▶ _What this task involves_
Lay out the stored records from the line holding "The image size is (885, 859)." through the line holding "click(901, 244)", inclusive, as a numbered list with blank lines left out.

Stored records:
-- -- --

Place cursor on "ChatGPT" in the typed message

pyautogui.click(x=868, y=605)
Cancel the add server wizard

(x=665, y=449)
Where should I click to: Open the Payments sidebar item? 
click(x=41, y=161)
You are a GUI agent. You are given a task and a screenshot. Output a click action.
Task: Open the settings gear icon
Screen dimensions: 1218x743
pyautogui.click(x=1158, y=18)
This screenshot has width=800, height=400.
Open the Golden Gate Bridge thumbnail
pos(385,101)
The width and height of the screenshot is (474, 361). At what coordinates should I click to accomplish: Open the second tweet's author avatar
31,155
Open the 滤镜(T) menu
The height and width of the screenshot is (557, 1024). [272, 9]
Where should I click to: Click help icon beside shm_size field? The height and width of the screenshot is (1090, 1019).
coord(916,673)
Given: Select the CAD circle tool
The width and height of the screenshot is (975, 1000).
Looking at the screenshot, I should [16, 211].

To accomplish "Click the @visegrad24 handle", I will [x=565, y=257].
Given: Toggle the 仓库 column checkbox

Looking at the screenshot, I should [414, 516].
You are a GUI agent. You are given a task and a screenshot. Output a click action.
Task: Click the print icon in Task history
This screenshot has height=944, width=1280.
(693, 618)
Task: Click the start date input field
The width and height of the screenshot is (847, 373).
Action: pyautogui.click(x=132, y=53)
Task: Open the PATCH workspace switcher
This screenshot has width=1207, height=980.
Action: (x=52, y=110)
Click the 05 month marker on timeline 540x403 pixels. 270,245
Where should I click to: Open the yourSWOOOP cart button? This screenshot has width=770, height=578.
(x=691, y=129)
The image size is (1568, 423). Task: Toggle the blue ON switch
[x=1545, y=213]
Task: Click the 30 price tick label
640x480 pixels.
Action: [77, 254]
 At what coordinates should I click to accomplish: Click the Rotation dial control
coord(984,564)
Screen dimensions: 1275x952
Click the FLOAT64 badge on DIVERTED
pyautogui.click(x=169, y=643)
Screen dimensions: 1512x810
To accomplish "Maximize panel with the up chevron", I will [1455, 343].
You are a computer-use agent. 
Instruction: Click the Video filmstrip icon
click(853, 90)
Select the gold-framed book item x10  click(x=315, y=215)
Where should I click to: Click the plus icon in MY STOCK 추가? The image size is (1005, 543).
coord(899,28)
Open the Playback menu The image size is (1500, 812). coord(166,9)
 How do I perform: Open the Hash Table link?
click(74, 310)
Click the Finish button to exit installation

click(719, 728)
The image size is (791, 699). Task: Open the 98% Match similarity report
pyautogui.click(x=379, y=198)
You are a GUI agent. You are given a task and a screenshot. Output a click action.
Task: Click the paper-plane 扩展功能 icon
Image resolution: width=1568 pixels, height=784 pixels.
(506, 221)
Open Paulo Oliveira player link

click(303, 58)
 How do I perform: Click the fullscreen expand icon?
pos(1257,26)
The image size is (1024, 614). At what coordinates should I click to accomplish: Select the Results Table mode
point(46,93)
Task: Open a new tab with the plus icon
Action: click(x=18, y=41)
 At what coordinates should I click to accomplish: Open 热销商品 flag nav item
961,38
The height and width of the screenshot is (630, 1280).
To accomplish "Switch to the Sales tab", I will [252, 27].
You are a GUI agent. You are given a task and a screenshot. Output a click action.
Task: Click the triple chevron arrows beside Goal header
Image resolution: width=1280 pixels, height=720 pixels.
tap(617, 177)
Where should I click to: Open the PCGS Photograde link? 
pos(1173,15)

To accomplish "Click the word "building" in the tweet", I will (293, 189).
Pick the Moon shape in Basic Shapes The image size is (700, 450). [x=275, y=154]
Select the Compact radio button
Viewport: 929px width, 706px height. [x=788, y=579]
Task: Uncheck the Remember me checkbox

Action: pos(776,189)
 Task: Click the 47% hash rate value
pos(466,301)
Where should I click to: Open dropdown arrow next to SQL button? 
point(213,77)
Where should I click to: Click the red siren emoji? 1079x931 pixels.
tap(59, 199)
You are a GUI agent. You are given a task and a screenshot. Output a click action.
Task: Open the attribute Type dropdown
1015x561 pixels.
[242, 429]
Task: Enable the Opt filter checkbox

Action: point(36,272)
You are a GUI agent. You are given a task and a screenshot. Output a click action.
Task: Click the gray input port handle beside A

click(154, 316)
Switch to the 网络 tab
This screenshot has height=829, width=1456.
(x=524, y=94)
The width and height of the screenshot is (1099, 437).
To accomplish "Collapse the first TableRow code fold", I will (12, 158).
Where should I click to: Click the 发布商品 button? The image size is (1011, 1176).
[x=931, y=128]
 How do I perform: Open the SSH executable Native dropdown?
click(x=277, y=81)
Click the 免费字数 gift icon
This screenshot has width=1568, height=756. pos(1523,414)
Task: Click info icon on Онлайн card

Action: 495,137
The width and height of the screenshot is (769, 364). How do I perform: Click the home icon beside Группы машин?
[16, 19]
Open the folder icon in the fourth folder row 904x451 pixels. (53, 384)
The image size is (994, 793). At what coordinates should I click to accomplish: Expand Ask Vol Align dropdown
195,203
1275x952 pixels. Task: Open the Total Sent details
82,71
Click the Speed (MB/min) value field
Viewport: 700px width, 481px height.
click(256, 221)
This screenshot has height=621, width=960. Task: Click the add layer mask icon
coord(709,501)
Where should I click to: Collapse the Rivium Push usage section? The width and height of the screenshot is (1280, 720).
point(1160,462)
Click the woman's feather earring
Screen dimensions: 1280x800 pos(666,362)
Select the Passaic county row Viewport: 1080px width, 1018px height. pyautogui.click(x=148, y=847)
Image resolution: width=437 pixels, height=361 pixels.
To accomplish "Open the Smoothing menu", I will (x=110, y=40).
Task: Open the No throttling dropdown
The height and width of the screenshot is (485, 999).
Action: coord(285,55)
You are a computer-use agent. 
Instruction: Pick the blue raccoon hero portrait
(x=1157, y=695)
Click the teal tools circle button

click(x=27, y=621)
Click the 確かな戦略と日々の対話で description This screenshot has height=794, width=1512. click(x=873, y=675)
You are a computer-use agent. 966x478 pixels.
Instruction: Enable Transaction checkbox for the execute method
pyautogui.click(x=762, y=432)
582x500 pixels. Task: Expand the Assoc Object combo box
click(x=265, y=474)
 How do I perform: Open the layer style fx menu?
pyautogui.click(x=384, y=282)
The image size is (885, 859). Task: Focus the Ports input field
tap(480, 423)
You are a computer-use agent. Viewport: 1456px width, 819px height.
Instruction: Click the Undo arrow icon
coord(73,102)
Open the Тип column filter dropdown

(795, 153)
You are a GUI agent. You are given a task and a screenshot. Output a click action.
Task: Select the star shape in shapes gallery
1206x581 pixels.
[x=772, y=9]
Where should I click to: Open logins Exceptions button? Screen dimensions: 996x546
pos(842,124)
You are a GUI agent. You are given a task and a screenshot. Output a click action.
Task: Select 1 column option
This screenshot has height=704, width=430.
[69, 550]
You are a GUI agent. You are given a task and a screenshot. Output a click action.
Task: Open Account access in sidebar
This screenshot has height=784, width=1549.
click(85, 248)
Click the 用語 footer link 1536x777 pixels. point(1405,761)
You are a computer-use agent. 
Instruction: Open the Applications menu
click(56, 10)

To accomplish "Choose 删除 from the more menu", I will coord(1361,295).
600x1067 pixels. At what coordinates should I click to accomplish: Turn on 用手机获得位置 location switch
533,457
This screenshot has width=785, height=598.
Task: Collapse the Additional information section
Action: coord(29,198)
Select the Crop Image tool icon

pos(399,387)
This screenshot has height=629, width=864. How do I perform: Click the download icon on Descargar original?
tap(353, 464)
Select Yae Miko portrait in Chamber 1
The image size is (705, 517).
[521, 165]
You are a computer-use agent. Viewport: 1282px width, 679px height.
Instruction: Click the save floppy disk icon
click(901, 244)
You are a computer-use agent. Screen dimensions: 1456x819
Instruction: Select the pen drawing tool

-- -- --

▶ _Solved exercise_
1. The image size is (885, 859). Task: Focus the Ports input field
2. tap(480, 423)
3. You are a computer-use agent. Viewport: 1456px width, 819px height.
4. Instruction: Click the Undo arrow icon
5. coord(73,102)
6. Open the Тип column filter dropdown
7. (795, 153)
8. You are a GUI agent. You are given a task and a screenshot. Output a click action.
9. Task: Select the star shape in shapes gallery
10. 1206x581 pixels.
11. [x=772, y=9]
12. Where should I click to: Open logins Exceptions button? Screen dimensions: 996x546
13. pos(842,124)
14. You are a GUI agent. You are given a task and a screenshot. Output a click action.
15. Task: Select 1 column option
16. This screenshot has height=704, width=430.
17. [69, 550]
18. You are a GUI agent. You are given a task and a screenshot. Output a click action.
19. Task: Open Account access in sidebar
20. This screenshot has height=784, width=1549.
21. click(85, 248)
22. Click the 用語 footer link 1536x777 pixels. point(1405,761)
23. You are a computer-use agent. 
24. Instruction: Open the Applications menu
25. click(56, 10)
26. To accomplish "Choose 删除 from the more menu", I will coord(1361,295).
27. 600x1067 pixels. At what coordinates should I click to accomplish: Turn on 用手机获得位置 location switch
28. 533,457
29. This screenshot has width=785, height=598.
30. Task: Collapse the Additional information section
31. Action: coord(29,198)
32. Select the Crop Image tool icon
33. pos(399,387)
34. This screenshot has height=629, width=864. How do I perform: Click the download icon on Descargar original?
35. tap(353, 464)
36. Select Yae Miko portrait in Chamber 1
37. The image size is (705, 517).
38. [521, 165]
39. You are a computer-use agent. Viewport: 1282px width, 679px height.
40. Instruction: Click the save floppy disk icon
41. click(901, 244)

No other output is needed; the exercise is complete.